Somewhere below is a line with "This screenshot has height=289, width=610." and, later, a line with "This screenshot has height=479, width=639."; repeat those two lines and all the lines between them, exactly as they are.

> Given information

* * * * * * *

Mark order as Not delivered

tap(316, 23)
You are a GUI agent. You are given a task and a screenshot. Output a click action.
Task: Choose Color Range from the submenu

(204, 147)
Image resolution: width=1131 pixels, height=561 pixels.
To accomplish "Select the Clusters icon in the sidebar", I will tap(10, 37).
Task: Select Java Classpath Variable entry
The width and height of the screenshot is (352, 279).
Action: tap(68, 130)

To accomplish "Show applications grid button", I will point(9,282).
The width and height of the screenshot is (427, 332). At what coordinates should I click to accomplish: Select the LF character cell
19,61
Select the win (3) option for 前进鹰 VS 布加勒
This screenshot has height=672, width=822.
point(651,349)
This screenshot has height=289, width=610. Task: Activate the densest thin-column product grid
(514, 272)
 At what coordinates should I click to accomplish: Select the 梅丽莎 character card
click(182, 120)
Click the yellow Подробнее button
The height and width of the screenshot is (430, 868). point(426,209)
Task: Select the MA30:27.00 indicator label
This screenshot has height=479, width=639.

* * * * * * *

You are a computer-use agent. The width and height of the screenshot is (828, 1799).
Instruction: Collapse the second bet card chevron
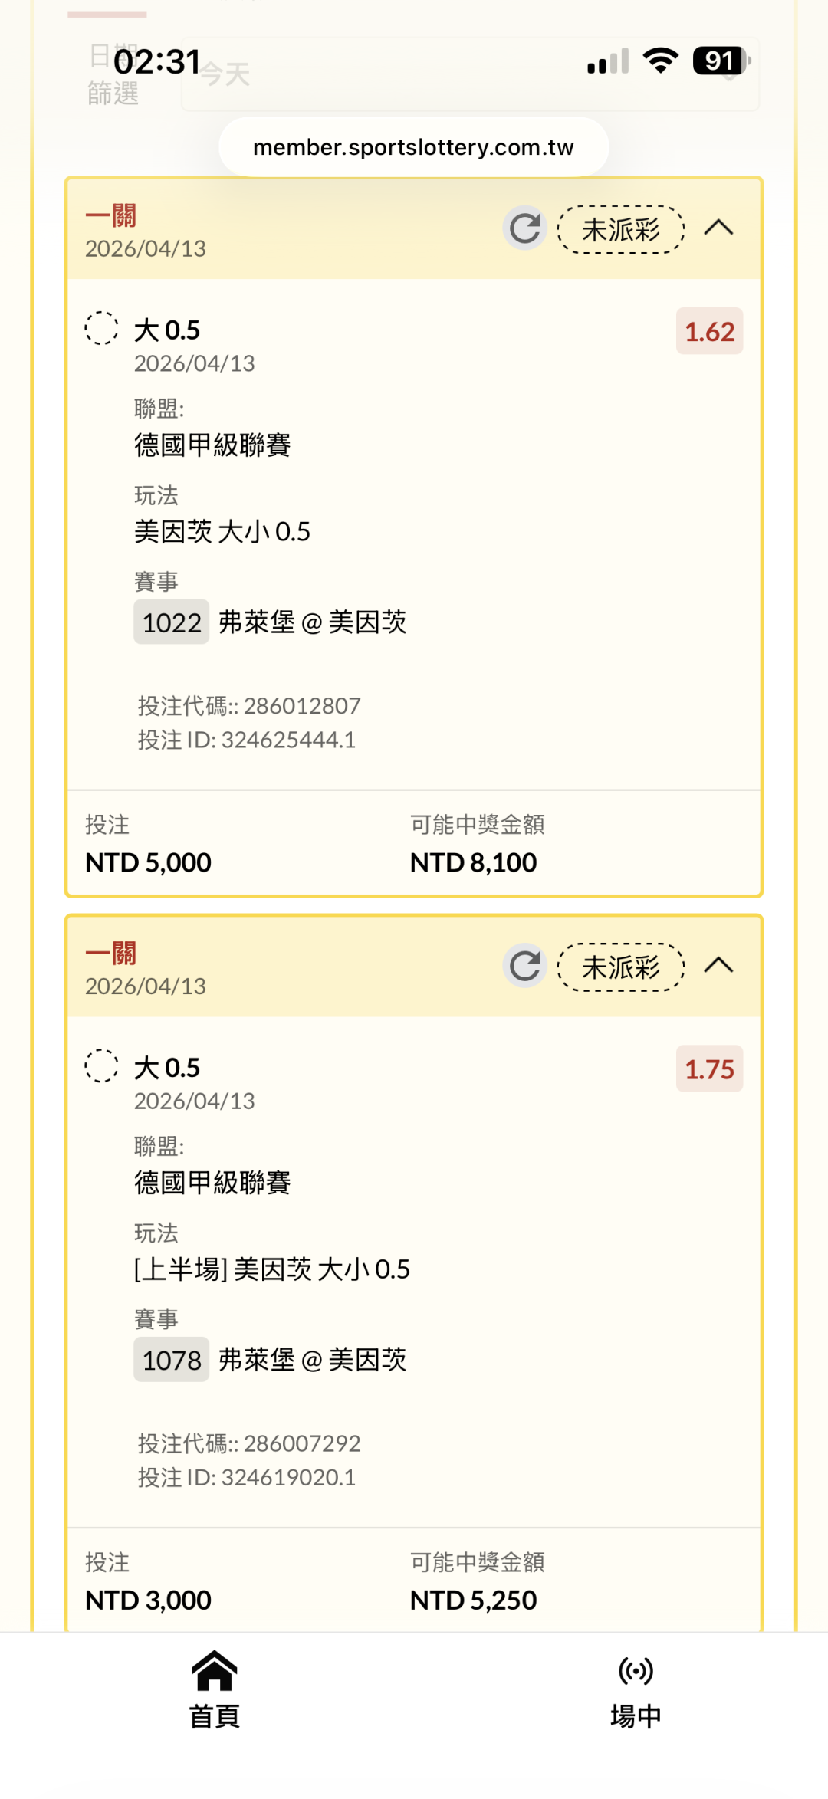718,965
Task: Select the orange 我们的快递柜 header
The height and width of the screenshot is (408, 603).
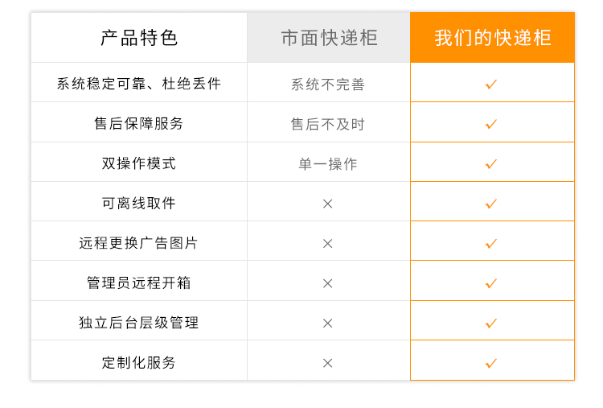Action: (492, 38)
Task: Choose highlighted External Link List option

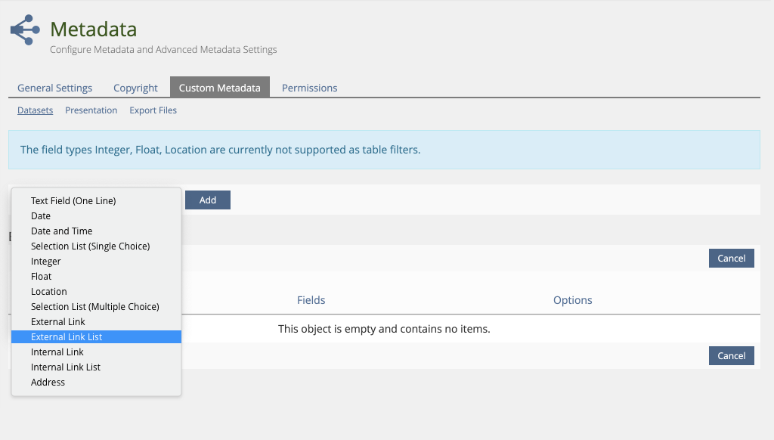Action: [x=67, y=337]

* * * * * * *

> Expected answer
This screenshot has height=289, width=610. Task: Activate the densest thin-column product grid
(514, 272)
 At what coordinates should I click to accomplish: Select the 梅丽莎 character card
click(182, 120)
Click the yellow Подробнее button
The height and width of the screenshot is (430, 868). point(426,209)
Task: Select the MA30:27.00 indicator label
This screenshot has height=479, width=639.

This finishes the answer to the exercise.